The new all-employee share ownership plan, as I described last week, is founded on three main types of share – free shares, partnership shares and matching shares.

There are also shares that can be acquired with dividends paid out on the other three types of share.

The plan may provide that all cash dividends are reinvested either on behalf of all participants or those who elect to reinvest their dividends. The holding period for dividend shares must be three years. The total dividend that can be reinvested cannot exceed£1,500 in any tax year.

Where dividends are not required to be reinvested, they must be paid over to the employee as soon as practicable. Surplus amounts may be carried forward for a period of three years but, if not reinvested within this period, must then be paid over to the employee.

The amount applied by the trustees in acquiring dividend shares is not treated as income of the employee, who is not entitled to a tax credit. Where a cash dividend is paid out to an employee, it is taxable in the year in which it is paid, with the tax credit in force at the date of payment.

Shares which are eligible for an all-employee share ownership plan must be ordinary shares which are fully paid up, not redeemable and either:

Listed on a recognised stock exchange;

In a company which is not under the control of another company; or

In a company which is under the control of a company listed on a recognised stock exchange.

Eligible shares must not be subject to any restrictions except in certain defined circumstances. However, the shares may carry no or limited voting rights.

Free or matching shares may be forfeit at any time in the forfeiture period if the employee ceases to be a relevant employee, withdraws the shares or, in the case of matching shares, withdraws the partnership shares in respect of which matching shares were awarded to him.

The plan must provide for the establishment of a trust, which is required by the plan to carry out the transactions already described.
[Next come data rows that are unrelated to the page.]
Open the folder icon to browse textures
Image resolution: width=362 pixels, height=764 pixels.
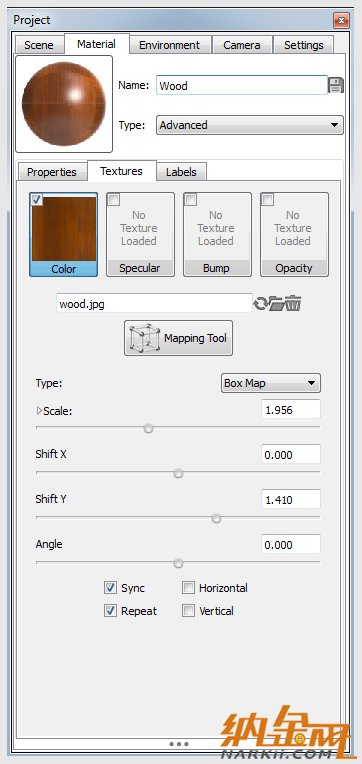pyautogui.click(x=277, y=304)
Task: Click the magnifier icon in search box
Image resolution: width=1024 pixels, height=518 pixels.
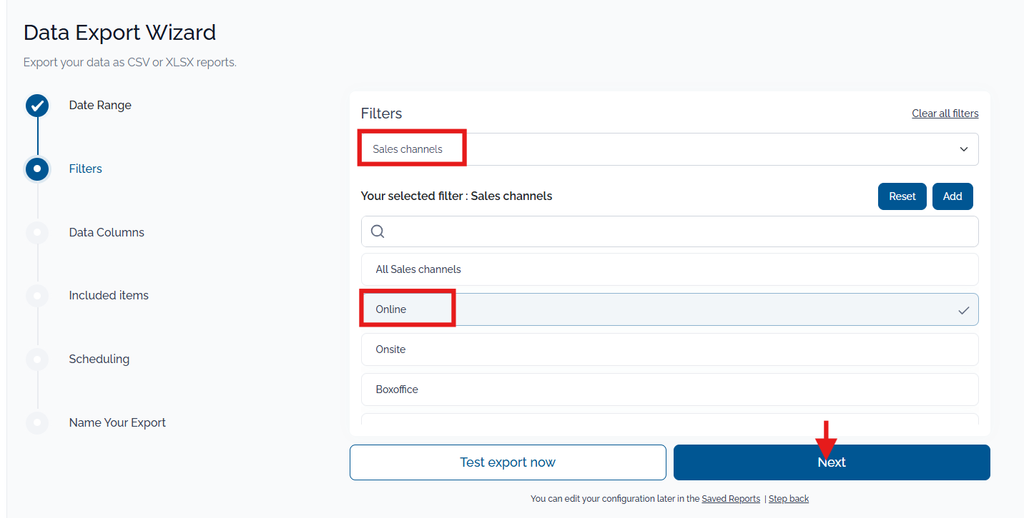Action: point(377,231)
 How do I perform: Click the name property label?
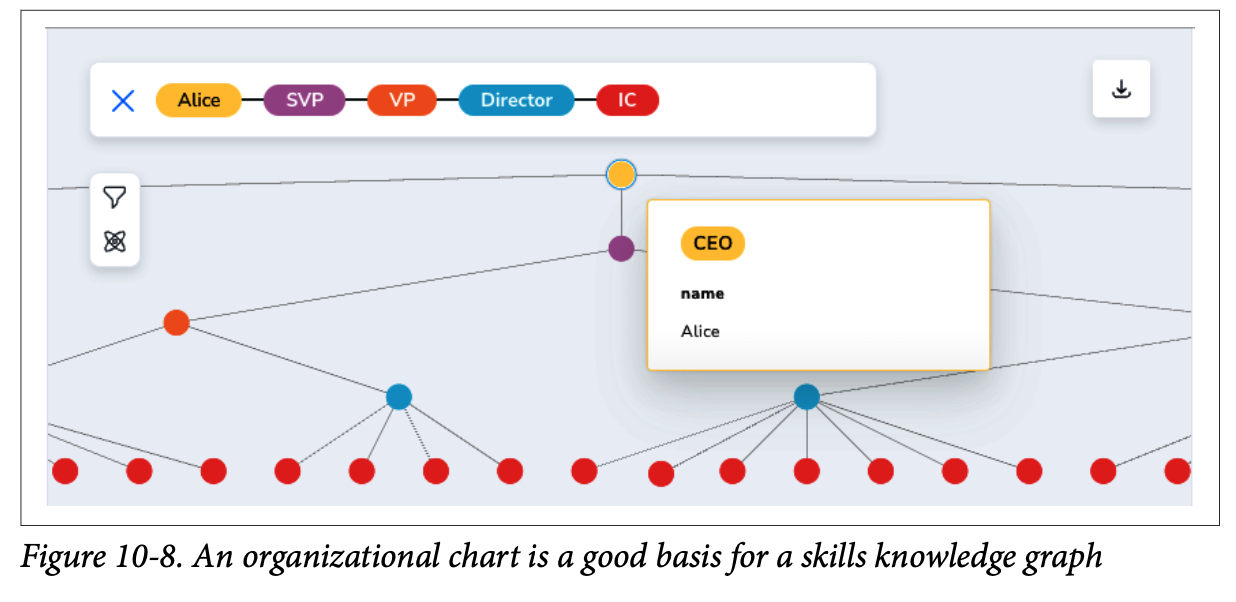(702, 294)
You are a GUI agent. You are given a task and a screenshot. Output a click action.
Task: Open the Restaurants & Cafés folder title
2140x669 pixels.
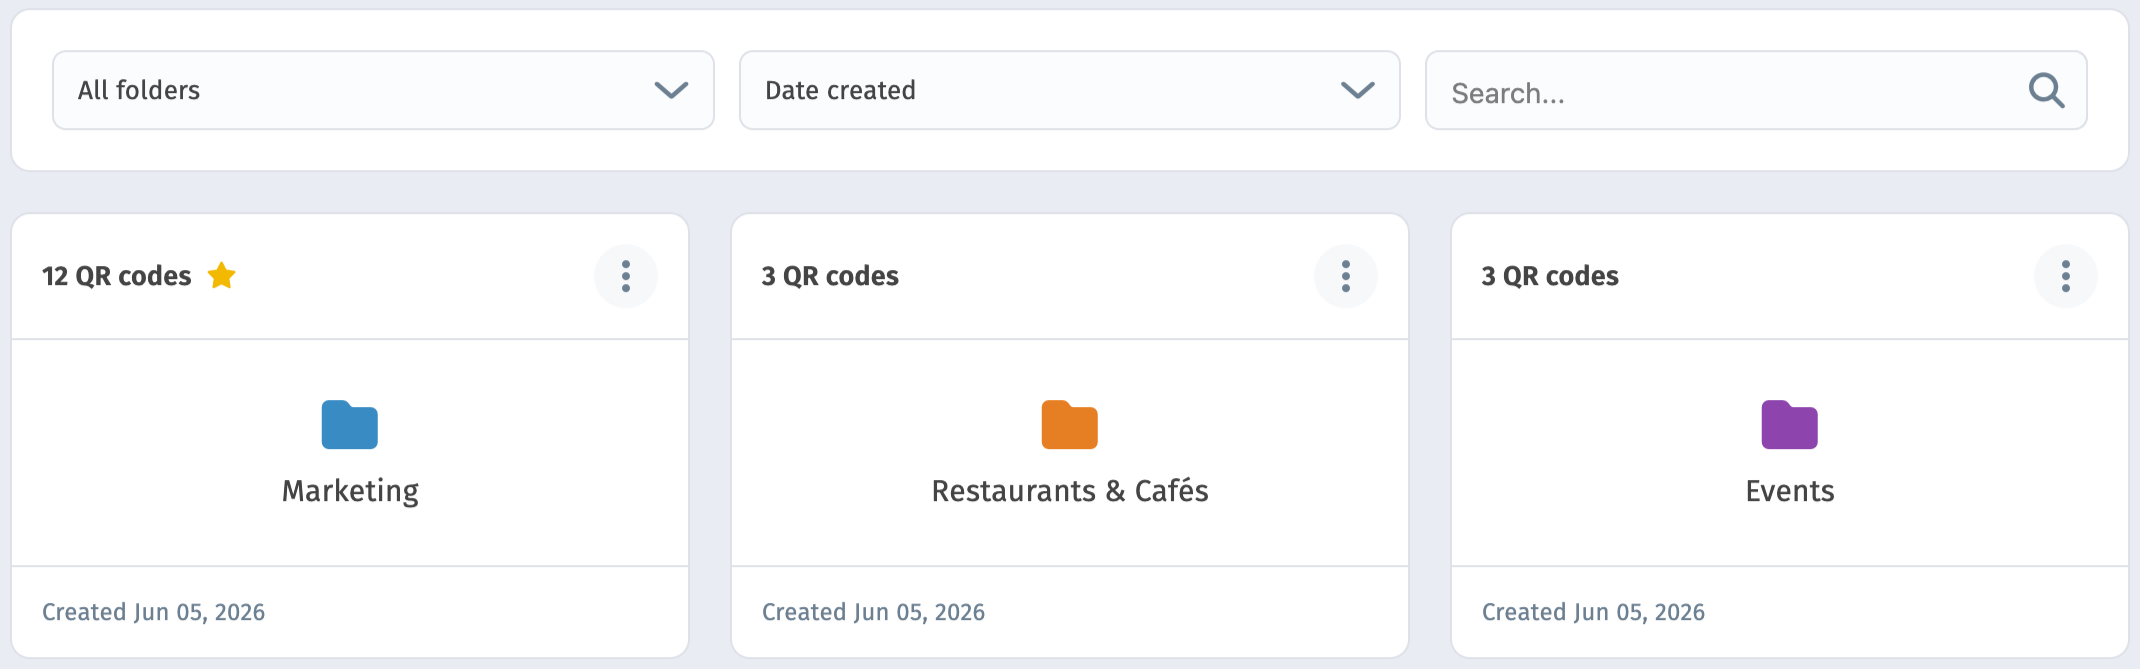coord(1070,491)
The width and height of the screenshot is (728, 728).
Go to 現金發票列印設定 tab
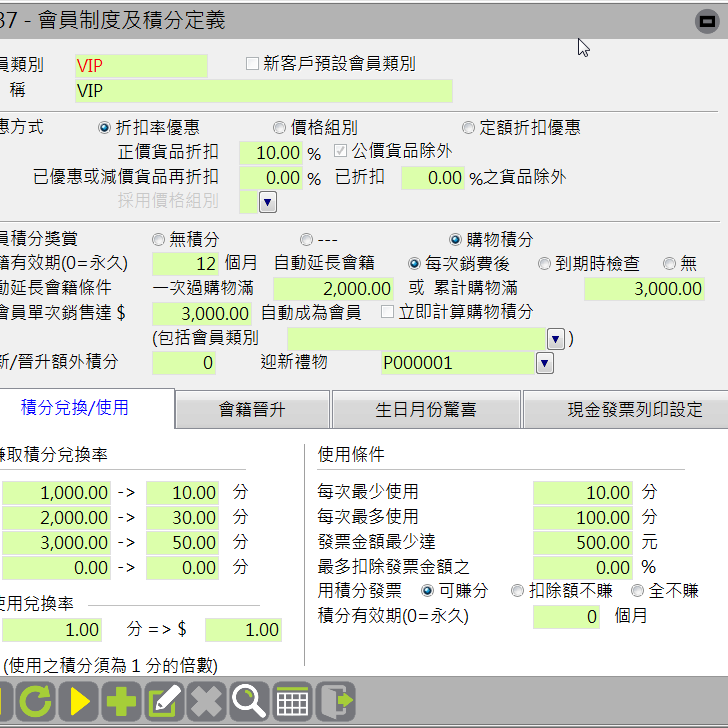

Trustees have the power to borrow to acquire shares and for such other purposes as may be specified. The trustees are under a duty to apply PAYE where plan shares cease to be eligible shares. They are also under a duty to maintain such records as may be necessary for the purposes of their PAYE obligations and also the PAYE obligations of the employer company.

The company can claim a corporation tax deduction for amounts paid by the company to the trustees to acquire free or matching shares. In addition, the expenses of setting up and running the scheme are deductible. No deduction is allowed for the expenses in providing shares that are dividend shares.

The plan may provide for the company to terminate the plan. Where the plan is terminated, a copy of the notice must be given to the Inland Revenue, the trustees and each individual who has plan shares or who had entered into a partnership agreement in force immediately before the notice was issued.

The trustees must remove the plan shares from the plan as soon as practicable after the end of the notice period or, if later, the first date when the shares can be removed without giving rise to an income tax charge.

So there you have it – the new all-employee share ownership plan, very attractive but eventually only valuable to the recipients of the shares if at some point the value can be realised.

This is the key factor to bear in mind if consideration is being given to using an all-employee share ownership plan as a pension scheme alternative.